> **EXERCISE DIRECTIONS**
A faithful copy of each entry below is expected, with the images removed.

> **EXERCISE INPUT**
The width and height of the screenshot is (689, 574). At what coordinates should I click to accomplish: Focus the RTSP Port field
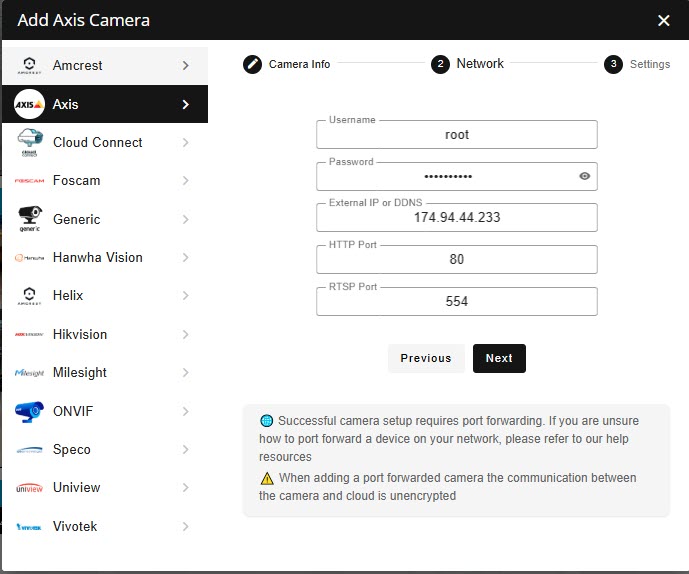(x=456, y=301)
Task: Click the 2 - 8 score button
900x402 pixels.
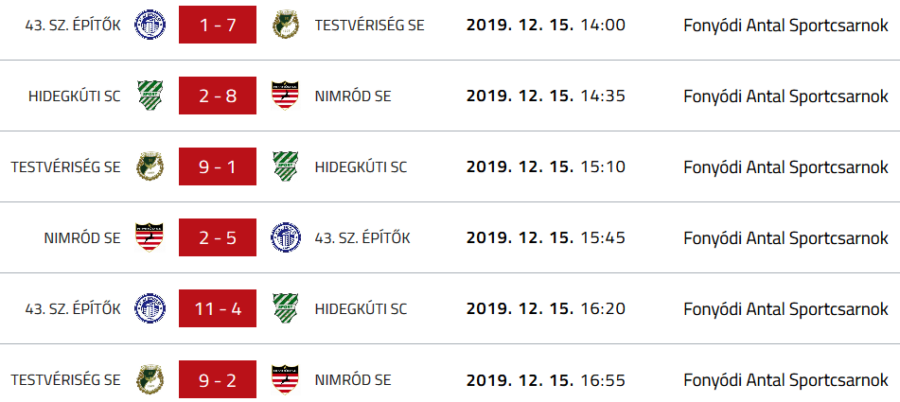Action: point(217,96)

> **TASK OUTPUT**
The width and height of the screenshot is (689, 574). At what coordinates should I click to accomplish: Focus the RTSP Port field
(x=456, y=301)
Task: Click the 2 - 8 score button
900x402 pixels.
Action: point(217,96)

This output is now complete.